Author: Marion Dane Bauer
Illustrator: Richard Cowdrey
Publisher: Simon and Schuster Books
Age Range: 3 -7
This is a beautiful book to hold and read, but unfortunately there are some major problems with it from a Catholic perspective. Most Christian reviewers have not liked it, and I can see why. I’ll include it here among my Christmas reviews anyway, and highlight its positive qualities, but I’ll also point out the problems too. The choice to buy or not buy this book is, of course, ultimately yours.
The book begins as a wonderful picture book – in large, luscious illustrations, Saint Joseph is telling everyone he meets (even the donkey) that a baby is coming. Meanwhile, Mary (not named as Mary) sits quietly with head bowed in quiet contemplation on the donkey – beautiful.
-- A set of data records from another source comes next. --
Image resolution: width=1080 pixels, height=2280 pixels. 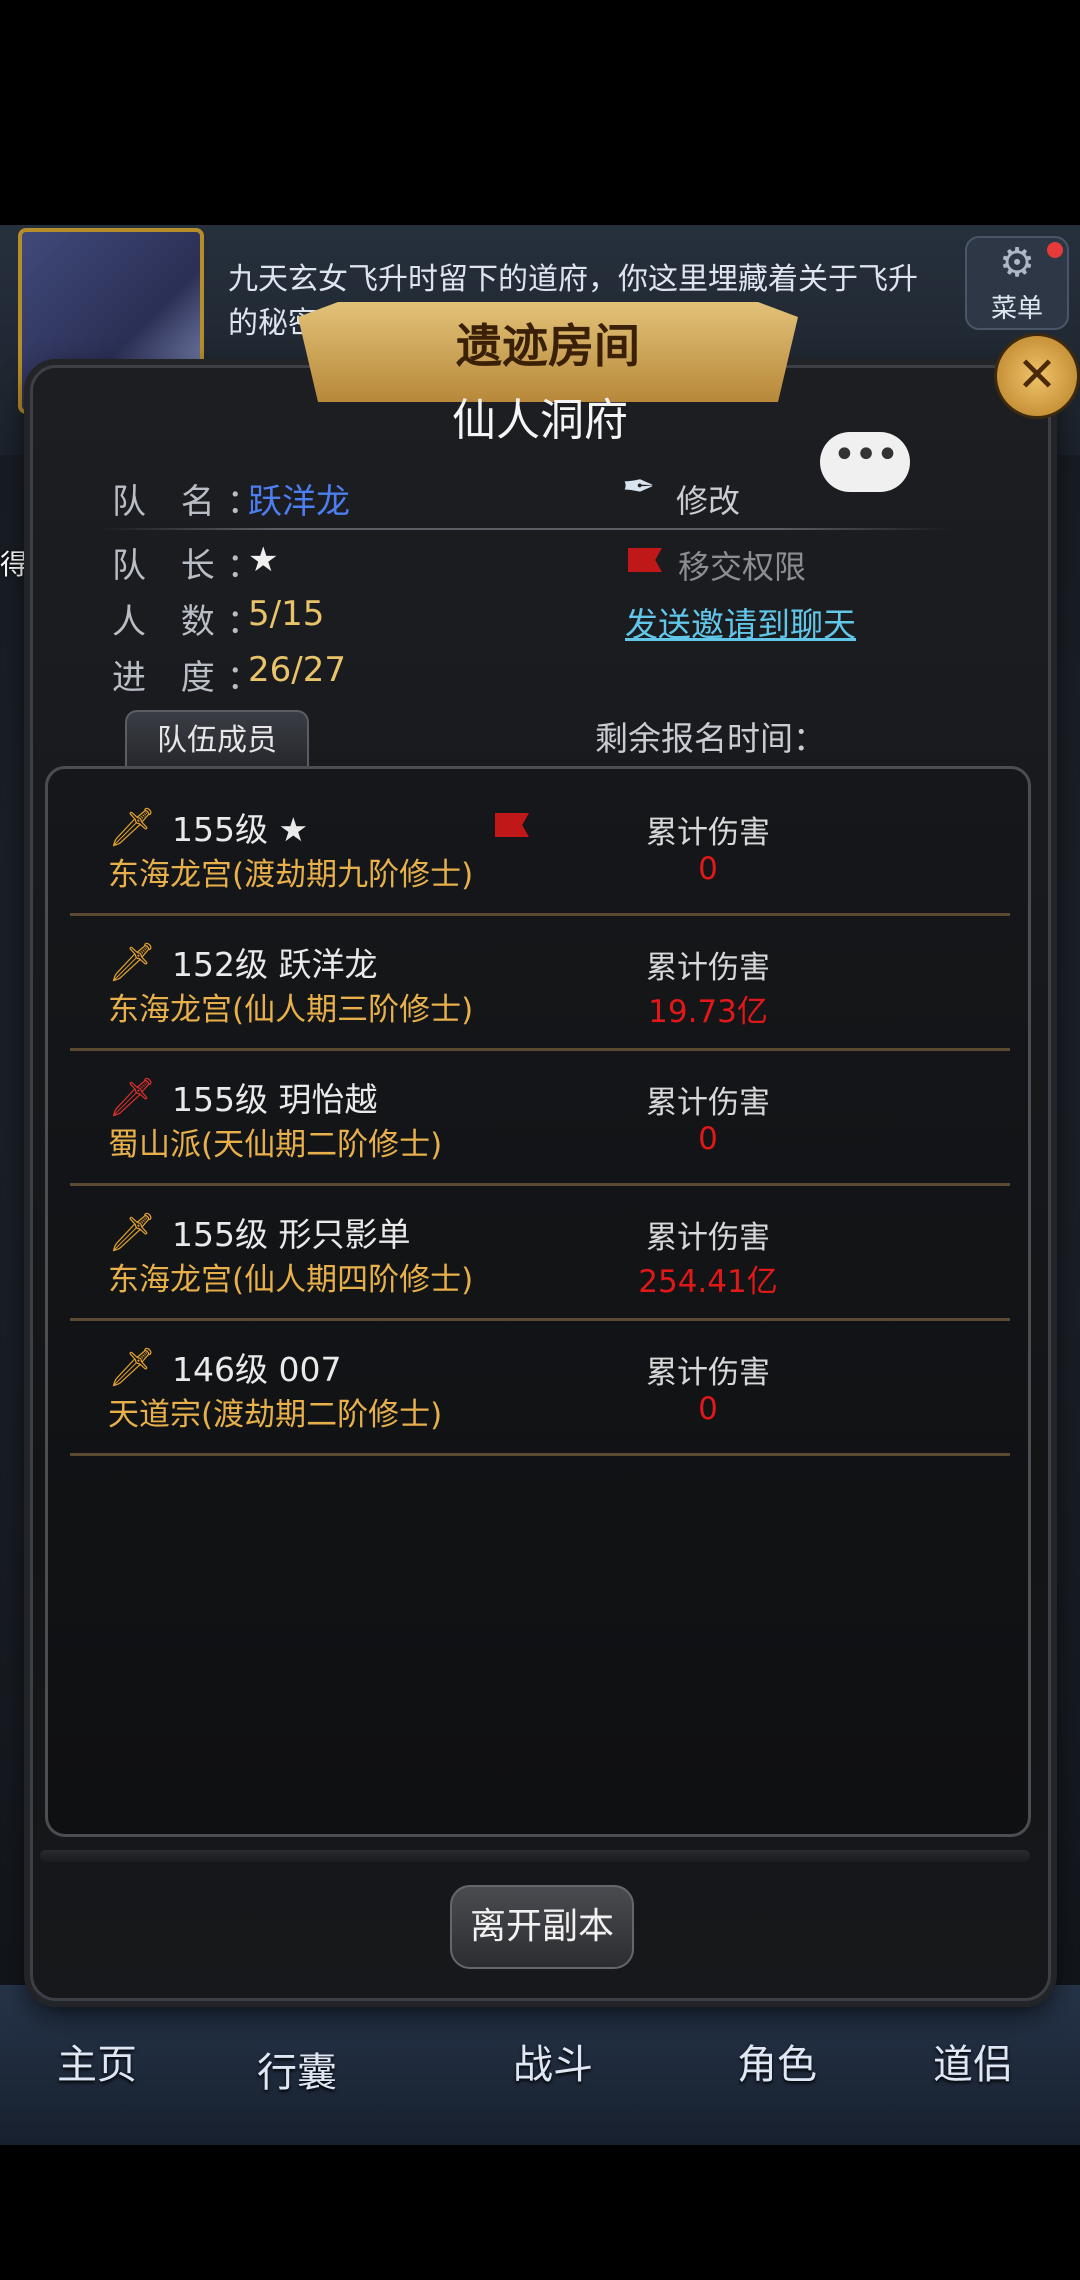 I want to click on member-sect: 天道宗(渡劫期二阶修士), so click(x=276, y=1415).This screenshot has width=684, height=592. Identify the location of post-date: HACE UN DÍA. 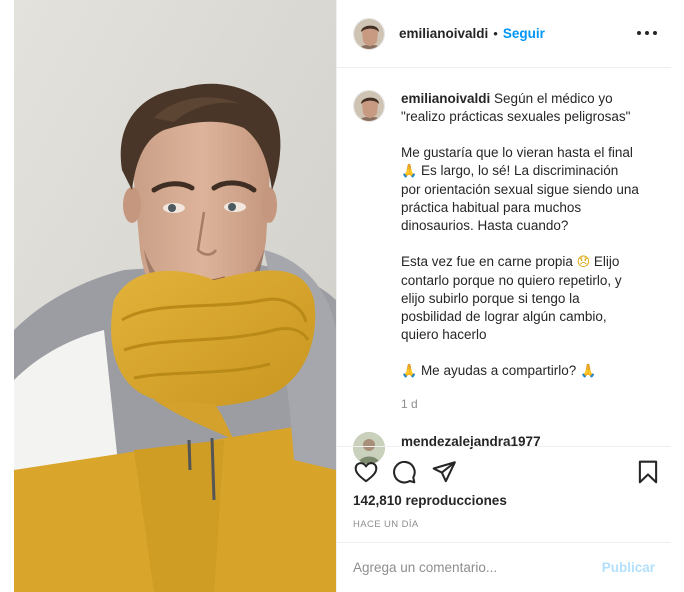
(386, 524). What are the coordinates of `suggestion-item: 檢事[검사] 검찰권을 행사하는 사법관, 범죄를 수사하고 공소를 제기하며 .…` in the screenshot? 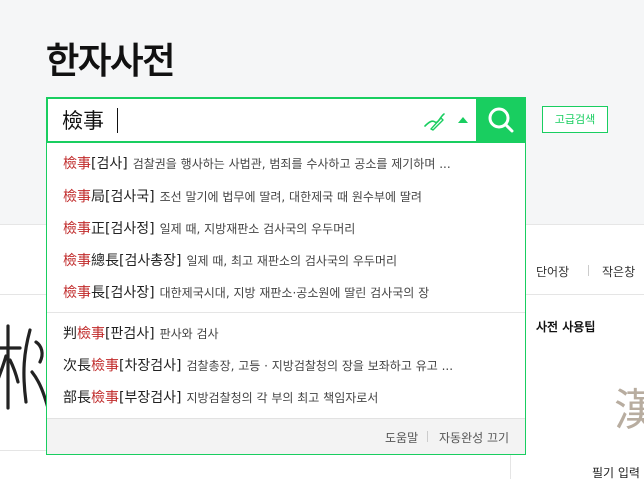 It's located at (286, 163).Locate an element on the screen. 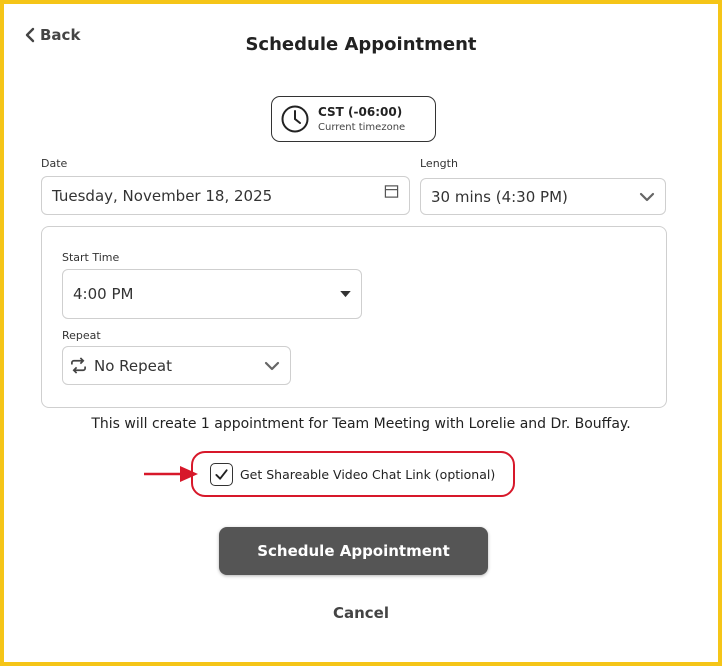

Initially, Saint Joseph is referred to in the text as “the man” rather than Saint Joseph. His joy and excitement are perfectly captured in Richard Cowdrey’s drawings.
Indeed, Richard Cowdrey is a master at drawing animal characters. Wonderfully cheerful double page spreads depict all of the animals making joyful noises. Cherubic angels are portrayed singing “in satin voices”. There is a detailed and authentic representation of the stone buildings in the town of Bethlehem. I can’t imagine a child not loving the glorious illustrations in this picture book.
The wise men come to visit the baby. The Shepherds come. So far, so good, I thought as I continued turning the pages. But then something strange happens. The whole story seems to change direction.
“God has given us a baby” the text reads.
No mention of the Saviour, a promised Messiah, no mention of the name of Jesus or the Son of God. Not even a newborn King. Cryptically, the author writes that the baby smiles with “God’s own smile”, which I felt was ambiguous. The remainder of the book focusses on how the birth of every baby is a joyful event, and extended family members gather around a crib like the animals crowded around to see Baby Jesus – only Baby Jesus is not named.
There are several problems with the book – firstly, how it abruptly changes direction towards the end; the reader is set up for one type of story and it becomes something else. Secondly, that Jesus is not named or identified as Jesus. “God has given us a baby” is ambiguous.
Thirdly, the birth of all babies is compared to the birth of Jesus – yes, they are joyful occasions. Do the Angels sing every time a baby is born? In this story, the birth of any baby is elevated to the birth of Jesus. This is indeed a secularized version of the Christmas story in which the joy of Christmas is attributed to the birth of all babies. There is no mention of Jesus, Christ the King, the Son of God or our Saviour.
On the other hand, you might argue that this is a pro-life story that exults the birth of every baby to a sacred level. All life is sacred. But the problem remains that this Christmas picture book started out as a retelling of the Christmas story and ended up with babies smiling with “God’s own smile”. This Christmas book does not specifically tell the story of the birth of Jesus, although it is implied through the (almost) telling of the Biblical account of Jesus’ birth. Very confusing. Not recommended.
What a shame that this picture book fell short – it is indeed a beautifully illustrated book. But I cannot recommend it as a Catholic story for children. It is a strange book that is probably geared towards mainstream, secular libraries and classrooms, co-opting the Christian story, sanitizing it of Christ and inserting a new meaning about the joy that every baby brings to the world.
There are better Catholic books you could be buying for your children or classroom; give this one a miss.